Reproduce the entries below word for word, beginning with the first entry and ending after the line that contains "pos(1360,108)".
## BEGIN
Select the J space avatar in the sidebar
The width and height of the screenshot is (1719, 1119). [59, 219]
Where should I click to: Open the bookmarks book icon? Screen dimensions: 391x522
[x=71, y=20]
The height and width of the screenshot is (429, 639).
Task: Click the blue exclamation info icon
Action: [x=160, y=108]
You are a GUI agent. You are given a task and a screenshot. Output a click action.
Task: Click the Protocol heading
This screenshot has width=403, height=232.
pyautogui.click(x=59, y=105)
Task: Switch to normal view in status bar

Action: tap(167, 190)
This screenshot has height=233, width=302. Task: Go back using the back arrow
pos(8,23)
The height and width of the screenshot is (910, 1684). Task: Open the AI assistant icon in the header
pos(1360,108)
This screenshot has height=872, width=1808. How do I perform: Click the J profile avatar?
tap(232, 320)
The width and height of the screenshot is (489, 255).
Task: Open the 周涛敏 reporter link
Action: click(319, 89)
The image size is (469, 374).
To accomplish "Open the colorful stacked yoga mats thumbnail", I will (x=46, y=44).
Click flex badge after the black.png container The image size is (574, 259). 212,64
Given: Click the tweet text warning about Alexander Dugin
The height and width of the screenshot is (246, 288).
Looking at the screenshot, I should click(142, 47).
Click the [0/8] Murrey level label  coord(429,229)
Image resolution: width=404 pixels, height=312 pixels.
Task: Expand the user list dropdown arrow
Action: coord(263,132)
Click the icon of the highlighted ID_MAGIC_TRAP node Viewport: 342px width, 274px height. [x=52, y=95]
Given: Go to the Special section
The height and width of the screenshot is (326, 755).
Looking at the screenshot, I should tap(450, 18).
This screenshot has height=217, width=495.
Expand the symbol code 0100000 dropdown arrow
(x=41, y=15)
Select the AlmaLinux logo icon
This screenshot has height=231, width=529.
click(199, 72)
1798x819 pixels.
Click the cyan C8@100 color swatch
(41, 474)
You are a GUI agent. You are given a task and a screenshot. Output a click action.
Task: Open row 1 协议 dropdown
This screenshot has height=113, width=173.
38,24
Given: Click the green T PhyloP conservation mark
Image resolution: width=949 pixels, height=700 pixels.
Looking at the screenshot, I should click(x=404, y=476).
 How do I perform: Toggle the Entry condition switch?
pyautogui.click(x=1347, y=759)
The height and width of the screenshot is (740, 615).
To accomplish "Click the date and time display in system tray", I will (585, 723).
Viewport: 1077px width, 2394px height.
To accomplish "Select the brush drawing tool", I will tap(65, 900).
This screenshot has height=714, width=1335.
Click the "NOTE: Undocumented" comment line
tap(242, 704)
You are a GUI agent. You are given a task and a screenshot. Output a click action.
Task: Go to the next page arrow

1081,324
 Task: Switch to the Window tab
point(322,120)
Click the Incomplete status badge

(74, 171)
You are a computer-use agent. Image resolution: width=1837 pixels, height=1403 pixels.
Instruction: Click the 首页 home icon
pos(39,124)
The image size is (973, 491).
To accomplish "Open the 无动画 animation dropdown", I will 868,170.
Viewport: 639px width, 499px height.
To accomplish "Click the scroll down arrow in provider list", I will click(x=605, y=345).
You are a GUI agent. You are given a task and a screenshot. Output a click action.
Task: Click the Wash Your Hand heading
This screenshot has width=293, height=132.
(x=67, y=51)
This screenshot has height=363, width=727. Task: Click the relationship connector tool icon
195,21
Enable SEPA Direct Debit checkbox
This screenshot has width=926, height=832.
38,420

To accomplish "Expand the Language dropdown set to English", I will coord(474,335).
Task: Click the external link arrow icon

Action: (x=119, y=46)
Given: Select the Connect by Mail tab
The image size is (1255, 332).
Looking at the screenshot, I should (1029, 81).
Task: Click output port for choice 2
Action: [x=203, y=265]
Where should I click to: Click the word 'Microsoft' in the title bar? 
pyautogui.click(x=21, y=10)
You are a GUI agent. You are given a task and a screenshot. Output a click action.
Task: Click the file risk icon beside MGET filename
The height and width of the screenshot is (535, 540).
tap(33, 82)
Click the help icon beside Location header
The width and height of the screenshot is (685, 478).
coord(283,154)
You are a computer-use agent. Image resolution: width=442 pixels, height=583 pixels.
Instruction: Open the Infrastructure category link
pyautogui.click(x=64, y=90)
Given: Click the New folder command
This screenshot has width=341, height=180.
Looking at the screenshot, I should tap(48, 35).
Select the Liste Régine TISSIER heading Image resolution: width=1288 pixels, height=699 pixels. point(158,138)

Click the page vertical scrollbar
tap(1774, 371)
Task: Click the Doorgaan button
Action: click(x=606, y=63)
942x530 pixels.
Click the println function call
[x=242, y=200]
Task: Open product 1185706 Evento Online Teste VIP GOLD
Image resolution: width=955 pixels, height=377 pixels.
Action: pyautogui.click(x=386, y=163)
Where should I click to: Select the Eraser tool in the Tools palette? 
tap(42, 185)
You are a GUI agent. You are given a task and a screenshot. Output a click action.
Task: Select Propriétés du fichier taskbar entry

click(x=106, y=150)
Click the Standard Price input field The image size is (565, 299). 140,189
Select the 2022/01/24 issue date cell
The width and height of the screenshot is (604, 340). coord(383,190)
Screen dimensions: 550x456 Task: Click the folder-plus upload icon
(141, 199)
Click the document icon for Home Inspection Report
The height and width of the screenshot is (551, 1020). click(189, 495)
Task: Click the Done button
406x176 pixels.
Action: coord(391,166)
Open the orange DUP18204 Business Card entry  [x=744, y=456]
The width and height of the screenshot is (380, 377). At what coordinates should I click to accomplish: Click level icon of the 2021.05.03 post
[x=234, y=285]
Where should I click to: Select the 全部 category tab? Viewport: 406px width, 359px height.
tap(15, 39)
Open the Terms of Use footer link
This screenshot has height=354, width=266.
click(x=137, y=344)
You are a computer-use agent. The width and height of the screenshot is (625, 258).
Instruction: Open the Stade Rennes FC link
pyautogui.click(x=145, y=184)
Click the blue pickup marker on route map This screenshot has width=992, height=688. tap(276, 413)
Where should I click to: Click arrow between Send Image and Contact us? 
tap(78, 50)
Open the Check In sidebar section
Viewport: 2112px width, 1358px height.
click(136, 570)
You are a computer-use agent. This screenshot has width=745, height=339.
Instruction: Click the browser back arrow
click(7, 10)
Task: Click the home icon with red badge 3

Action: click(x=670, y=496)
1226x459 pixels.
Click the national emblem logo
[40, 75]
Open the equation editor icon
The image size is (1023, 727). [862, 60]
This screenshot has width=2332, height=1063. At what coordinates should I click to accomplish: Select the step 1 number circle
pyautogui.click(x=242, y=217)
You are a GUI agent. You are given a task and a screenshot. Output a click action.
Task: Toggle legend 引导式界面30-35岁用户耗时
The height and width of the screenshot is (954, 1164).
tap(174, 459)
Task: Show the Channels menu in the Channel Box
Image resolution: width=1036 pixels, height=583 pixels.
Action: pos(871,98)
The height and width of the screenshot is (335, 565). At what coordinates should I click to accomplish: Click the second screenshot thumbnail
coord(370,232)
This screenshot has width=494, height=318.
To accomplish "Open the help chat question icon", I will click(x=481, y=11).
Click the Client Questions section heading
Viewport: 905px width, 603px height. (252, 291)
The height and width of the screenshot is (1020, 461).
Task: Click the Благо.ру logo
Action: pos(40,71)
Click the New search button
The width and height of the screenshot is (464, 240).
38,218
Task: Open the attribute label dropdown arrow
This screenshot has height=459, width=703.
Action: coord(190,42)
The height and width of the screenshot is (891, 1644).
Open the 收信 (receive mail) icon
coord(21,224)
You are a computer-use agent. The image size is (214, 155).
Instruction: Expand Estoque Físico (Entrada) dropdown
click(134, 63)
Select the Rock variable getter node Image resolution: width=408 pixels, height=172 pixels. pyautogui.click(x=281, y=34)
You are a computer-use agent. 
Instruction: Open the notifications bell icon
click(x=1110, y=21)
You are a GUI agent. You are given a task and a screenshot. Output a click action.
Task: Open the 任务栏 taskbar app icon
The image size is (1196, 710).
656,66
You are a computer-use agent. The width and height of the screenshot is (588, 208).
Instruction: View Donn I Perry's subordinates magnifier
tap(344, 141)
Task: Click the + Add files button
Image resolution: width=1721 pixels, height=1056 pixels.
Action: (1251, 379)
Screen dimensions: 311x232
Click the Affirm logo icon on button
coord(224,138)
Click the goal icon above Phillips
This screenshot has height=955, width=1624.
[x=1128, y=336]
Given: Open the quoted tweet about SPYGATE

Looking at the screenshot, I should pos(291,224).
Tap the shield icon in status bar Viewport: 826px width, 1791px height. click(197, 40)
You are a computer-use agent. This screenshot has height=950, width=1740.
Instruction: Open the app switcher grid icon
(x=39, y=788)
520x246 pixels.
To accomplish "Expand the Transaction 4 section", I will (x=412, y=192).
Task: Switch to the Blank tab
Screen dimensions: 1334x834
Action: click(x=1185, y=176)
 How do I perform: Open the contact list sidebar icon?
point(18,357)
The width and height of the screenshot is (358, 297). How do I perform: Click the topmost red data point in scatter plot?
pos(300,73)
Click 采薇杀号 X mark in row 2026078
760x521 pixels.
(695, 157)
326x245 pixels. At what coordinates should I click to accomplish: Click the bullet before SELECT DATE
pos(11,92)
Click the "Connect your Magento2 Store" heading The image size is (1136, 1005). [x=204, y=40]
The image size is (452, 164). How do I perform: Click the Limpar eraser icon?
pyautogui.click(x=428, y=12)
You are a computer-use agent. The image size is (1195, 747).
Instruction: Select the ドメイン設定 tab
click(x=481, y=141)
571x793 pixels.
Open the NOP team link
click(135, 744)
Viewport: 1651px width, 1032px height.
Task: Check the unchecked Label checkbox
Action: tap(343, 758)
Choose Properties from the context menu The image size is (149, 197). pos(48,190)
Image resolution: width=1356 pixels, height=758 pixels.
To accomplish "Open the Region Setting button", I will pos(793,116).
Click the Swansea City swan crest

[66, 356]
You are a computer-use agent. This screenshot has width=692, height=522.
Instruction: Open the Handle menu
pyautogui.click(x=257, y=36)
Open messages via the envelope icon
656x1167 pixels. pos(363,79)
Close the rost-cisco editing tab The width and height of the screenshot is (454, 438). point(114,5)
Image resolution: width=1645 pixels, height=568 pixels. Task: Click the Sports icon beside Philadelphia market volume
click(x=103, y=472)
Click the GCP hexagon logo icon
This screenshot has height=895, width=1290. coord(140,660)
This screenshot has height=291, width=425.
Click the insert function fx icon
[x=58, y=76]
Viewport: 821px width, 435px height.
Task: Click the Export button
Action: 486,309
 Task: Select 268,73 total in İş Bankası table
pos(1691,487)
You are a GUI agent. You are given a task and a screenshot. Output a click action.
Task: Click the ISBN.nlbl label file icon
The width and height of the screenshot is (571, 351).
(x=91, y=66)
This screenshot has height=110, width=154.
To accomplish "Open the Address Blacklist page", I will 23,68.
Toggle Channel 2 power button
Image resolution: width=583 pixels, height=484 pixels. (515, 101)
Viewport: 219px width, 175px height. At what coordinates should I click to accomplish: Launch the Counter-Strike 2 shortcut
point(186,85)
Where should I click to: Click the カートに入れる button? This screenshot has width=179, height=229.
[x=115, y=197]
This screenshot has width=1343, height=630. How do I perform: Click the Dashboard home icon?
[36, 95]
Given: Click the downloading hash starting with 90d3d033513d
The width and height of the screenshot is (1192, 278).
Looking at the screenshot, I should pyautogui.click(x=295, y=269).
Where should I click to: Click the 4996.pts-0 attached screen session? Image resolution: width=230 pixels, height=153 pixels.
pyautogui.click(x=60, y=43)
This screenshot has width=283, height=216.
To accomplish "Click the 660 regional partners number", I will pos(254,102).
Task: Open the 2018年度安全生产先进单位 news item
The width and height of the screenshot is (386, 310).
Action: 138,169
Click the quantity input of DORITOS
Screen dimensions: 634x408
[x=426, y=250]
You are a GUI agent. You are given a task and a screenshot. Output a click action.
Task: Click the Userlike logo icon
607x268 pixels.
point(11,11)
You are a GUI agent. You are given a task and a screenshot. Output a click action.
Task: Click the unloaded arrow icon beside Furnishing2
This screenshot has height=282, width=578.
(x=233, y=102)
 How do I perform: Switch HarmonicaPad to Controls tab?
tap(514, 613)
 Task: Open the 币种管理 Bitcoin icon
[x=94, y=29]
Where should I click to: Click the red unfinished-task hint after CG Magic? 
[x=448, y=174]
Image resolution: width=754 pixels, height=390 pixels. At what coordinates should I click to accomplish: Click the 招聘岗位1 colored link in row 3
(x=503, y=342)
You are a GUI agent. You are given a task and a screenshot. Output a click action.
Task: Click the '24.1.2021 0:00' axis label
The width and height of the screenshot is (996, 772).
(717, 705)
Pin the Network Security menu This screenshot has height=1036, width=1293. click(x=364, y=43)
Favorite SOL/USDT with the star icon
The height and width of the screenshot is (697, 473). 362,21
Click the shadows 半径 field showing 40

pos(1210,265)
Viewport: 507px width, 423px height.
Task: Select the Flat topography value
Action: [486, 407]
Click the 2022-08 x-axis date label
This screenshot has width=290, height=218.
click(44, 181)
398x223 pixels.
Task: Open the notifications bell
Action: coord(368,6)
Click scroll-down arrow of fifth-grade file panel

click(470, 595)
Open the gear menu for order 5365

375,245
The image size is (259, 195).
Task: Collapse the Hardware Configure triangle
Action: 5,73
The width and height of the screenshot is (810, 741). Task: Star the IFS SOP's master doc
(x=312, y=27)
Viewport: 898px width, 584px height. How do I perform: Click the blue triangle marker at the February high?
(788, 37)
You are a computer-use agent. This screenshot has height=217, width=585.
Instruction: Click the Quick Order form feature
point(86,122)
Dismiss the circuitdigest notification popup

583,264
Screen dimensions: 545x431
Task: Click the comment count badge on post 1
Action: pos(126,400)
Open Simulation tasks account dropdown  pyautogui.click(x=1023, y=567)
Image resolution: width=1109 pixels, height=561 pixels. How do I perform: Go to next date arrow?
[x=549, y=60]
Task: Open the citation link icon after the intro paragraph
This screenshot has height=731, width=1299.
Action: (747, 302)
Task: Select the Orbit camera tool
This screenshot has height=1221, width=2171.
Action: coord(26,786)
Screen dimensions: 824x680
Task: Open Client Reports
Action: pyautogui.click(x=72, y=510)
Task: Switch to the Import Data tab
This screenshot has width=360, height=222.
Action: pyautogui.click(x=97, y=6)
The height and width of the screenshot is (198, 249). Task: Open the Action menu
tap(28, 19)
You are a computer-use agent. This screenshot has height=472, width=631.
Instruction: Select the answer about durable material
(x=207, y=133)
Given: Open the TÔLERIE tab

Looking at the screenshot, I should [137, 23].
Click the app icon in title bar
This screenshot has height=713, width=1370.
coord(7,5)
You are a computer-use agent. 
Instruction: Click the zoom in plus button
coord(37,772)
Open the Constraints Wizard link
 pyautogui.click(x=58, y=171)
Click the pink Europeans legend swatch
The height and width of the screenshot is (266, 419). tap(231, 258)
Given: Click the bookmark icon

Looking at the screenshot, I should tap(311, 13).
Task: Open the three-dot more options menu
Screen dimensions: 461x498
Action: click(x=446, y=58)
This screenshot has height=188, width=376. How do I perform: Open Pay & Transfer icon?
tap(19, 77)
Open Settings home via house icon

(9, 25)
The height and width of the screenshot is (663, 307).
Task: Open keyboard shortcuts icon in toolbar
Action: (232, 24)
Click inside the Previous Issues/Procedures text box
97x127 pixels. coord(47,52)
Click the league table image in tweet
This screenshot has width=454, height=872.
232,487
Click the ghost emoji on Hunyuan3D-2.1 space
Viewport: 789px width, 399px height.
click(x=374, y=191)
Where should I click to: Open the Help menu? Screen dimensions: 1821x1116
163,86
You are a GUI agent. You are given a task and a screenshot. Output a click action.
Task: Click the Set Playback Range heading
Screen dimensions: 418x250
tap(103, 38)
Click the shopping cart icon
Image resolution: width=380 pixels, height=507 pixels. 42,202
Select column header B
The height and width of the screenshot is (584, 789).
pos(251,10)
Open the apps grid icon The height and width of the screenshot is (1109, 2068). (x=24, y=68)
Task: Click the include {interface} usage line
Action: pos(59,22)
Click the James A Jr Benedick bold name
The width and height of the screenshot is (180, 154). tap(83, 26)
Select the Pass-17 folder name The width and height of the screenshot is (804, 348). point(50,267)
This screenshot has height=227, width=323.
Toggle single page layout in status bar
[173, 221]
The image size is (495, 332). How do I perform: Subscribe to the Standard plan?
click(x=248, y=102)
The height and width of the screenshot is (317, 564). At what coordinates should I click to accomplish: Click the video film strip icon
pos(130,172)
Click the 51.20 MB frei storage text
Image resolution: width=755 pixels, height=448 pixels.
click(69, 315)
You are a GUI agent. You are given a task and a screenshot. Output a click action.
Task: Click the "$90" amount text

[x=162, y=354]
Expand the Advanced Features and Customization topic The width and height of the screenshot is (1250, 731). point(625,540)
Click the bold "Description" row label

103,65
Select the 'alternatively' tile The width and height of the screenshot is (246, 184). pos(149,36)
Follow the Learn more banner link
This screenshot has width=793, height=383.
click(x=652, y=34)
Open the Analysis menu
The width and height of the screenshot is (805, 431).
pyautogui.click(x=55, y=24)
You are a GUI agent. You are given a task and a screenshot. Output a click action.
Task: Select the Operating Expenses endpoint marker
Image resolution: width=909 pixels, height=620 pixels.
## END
◆ Output:
Select the J space avatar in the sidebar
The width and height of the screenshot is (1719, 1119). [59, 219]
Where should I click to: Open the bookmarks book icon? Screen dimensions: 391x522
[x=71, y=20]
The height and width of the screenshot is (429, 639).
Task: Click the blue exclamation info icon
Action: [x=160, y=108]
You are a GUI agent. You are given a task and a screenshot. Output a click action.
Task: Click the Protocol heading
This screenshot has width=403, height=232.
pyautogui.click(x=59, y=105)
Task: Switch to normal view in status bar

Action: tap(167, 190)
This screenshot has height=233, width=302. Task: Go back using the back arrow
pos(8,23)
The height and width of the screenshot is (910, 1684). Task: Open the AI assistant icon in the header
pos(1360,108)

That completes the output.